Komodinin üzerindeki bardakta kalan yarım suyu içip boş bardağı yerine geri bıraktıktan sonra kalkıp esneme hareketleri denedim çünkü vücudum mutasyon geçirip ağaç gövdesine dönüyordu. Bu benim için hele de bu yaşta biraz erken olabilirdi. Birkaç hareketten sonra kendimi kaptırmıştım. O kadar saçma hareketler yapıyordum ki bununla kendimi rezil etmekten başka hiçbir şey yapmadığıma eminim. Bir işe yarıyor mu bilmiyorum ama kemiklerim sızlıyordu, ense kökümden aşağı kadar iniyordu sızlamalar. Bu genelde olurdu ve son bir kaç yıldır uyku düzeni bozukluğundan baş ağrıları da artmıştı. Beslenme düzeni ve ağrılarım için birkaç kez ilaç kullanmayı denedim ama daha şimdiden ilaç bağımlısı biri olmak istemiyordum bu yüzden kontrollere gitmeyi bırakmıştım. Olduğum yerde çöküp kalbimin normalleşmesini bekledim ve bir süre sonra sürünerek duşa attım kendimi. Suyu ayarlayıp uzun ve rahatlatıcı bir banyo keyfinin tadını çıkardım. Sıcak suyun değdiği her yer iyileşiyordu sanki, yorgunluğumu alıyordu. Ihtiyacım olan tek şey sıcak bir banyo olabilirdi en başından beri. Bunu fark etmeden biraz abartmış olmalıydım sanırım, içerisi buharla dolmuştu ve öksürmeye başlamıştım bile. Suyu kapatıp yumuşacık gri bornoza sarıldım, içeri geçtim. Tam şu anda yatağa girip rahat bir uyku çekmek için neler vermezdim ki ama ben onun yerine dolaptan saç havlusunu çıkarıp saçlarımı kuruladım. Her şeyin tadına varabilmek için bilerek yavaş yavaş yapıyordum işlerimi çünkü kendimle ilgilenmeyi çok özlemiştim. Fırsatım varken de bunu değerlendirmeliydim. Gerçi bunun için her zamankinden erken kalkıp, uyduruk egzersizler yapmam gerekir miydi emin değilim ama sonuçta iyi hissediyordum.
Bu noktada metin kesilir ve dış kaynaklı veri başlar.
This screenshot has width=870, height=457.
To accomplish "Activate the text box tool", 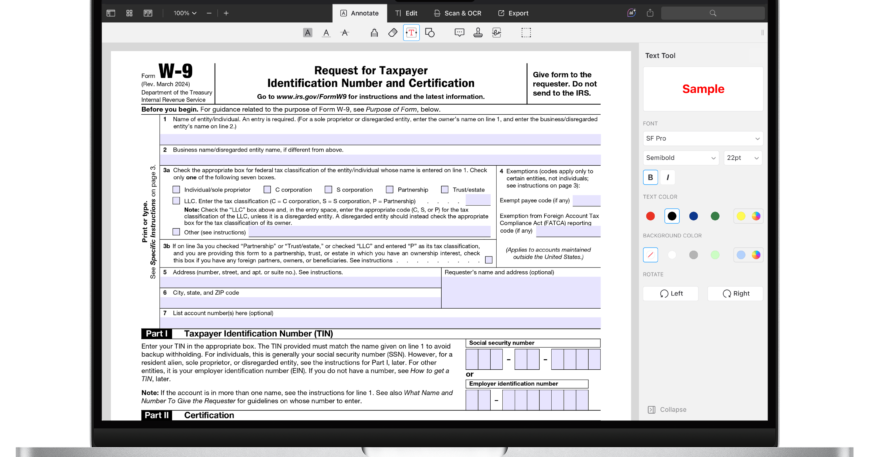I will pos(411,33).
Ya da en iyi ihtimalle kendimi kandırıyordum. Üzerime rahat bir şeyler geçirip aşağı indim. Sırada uzun zamandan sonra ilk defa enfes bir kahvaltı hazırlamak vardı. Su ısıtıcısını çalıştırıp dolaptan peynir ve yumurta çıkardım. Yumurtaları peynirle karıştırıp kızgın tavaya döktüm. Onlar pişerken domateslerimi tabağa dilim dilim doğradım. Üzerine limon sıkıp, tuzunu ekledim ve işte kahvaltı etmeye hazırım. Sıcak çay uzun zaman sonra çok iyi gelmişti mideme. Çayın gücüne hep inanan biriydim de kahve bağımlısı olmuştum bir zamandan sonra.